我们从《天士力医药集团股份有限公司关于复方丹参滴丸美国FDA 新药申报可行性会议情况的公告》中清楚地看到:FDA肯定了T89-07-CAESA临床试验的价值,指出试验第六周时T89的高、低剂量治疗组相对安慰剂组和三七组对提高平板运动时间在 p<0.05 统计学水平上具有显着意义,临床试验实际统计结果p值为0.02,而且运动时间提高的趋势和速率的临床意义显着。FDA同意在递交新药申请(NDA)前,可公开发表本试验结果。从天士力前后两次所公布的相关公告来看,无论是获得肯定的部分,还是需要补充的部分,其表述都是非常的实事求是和严谨规范的。

除此之外,基于对T89表现的认可,FDA已经表现出对T89的极大关注,进而促使FDA同意天士力可以同步申请两项新适应症的临床研究:急性高原性反应和糖尿病视网膜病变。FDA同时表示在申报心血管适应症NDA之前,公司可以提交资料到FDA的其他评审部门,用于满足新适应症药政评审需求。

所有这一切都表明,FDA对T89无论是在组方的科学性上,在应用的安全有效性上,还是在质量的可控性上,都已经给予了主体性的正面评价,正如来源于证券时报网,被凤凰网、中华网、搜狐网等多家媒体转载的《天士力复方丹参滴丸国际化“靴子落地”》一文中引用天津中医药大学教授陈宝贵的观点所指出的那样:基于目前已经获得验证的远超统计学显著意义的数据和T89中药属性来看,选择六周作为终点观察指标将有利于新增试验,未来前景趋近明朗,获得通过将成为大概率事件。

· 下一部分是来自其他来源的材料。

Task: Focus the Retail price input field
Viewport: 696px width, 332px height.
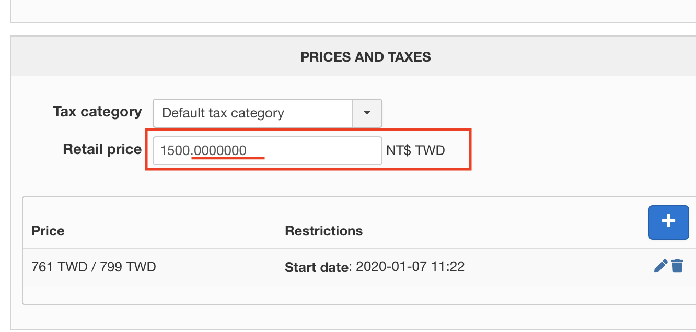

记得在2013年,李连达同志曾经写过一篇文章,题目倒是很是充满正能量的——《中国人的骄傲》。文中对砒霜能治疗白血病一事进行了夸奖。据老李同志介绍,在古人经验基础上,近代科学家又进行了深入的研究,发现“青黄散”可以治疗白血病,其后进一步将砒霜精制成三氧化二砷制剂,又经一系列制剂学、药理毒理学及大量临床试验,证实对白血病确实有疗效,得到国内外学术界的公认,使这个药在世界推广使用。

在文中,老李同志尽管将青黄散与青蒿素相提并论,但并没有解说这个青黄散是经过哪个级别的临床试验证实对白血病确实有疗效的,也没有讲明白是如何得到国外学术界公认的,更没有说明这个药在世界上是如何被推广使用的。

那问题又来了,对于这样一种状况的青黄散老李同志都能够发出“中国人的骄傲”如此充满强烈的民族自豪感的呐喊,那为什么面对T89在FDA申报过程中所取得的历史性突破和重大成就置若罔闻,反而要炮制出一个极具否定性的结论性的标题,极尽心思,大肆渲染“T89未能通过审评批准注册”呢?难道他真的是想给人们一个误导,让天下人都认为中医药人几十年的千辛万苦,不懈努力就这么付之东流了,中医药跻身于世界三大医药体系的目标依然远不可及,中医药造福人类健康的梦想已经注定要再一次破碎了吗?!

老李同志这样做,不是故意的?那作为一名中药研究者的严谨、客观哪去了?对祖国医学的情感哪去了?对自己为之奋斗了一生的中药事业的责任哪去了?如果是故意的,那我不禁要问,老李同志,你真的是发自内心地盼望着咱们的中药走向世界吗?!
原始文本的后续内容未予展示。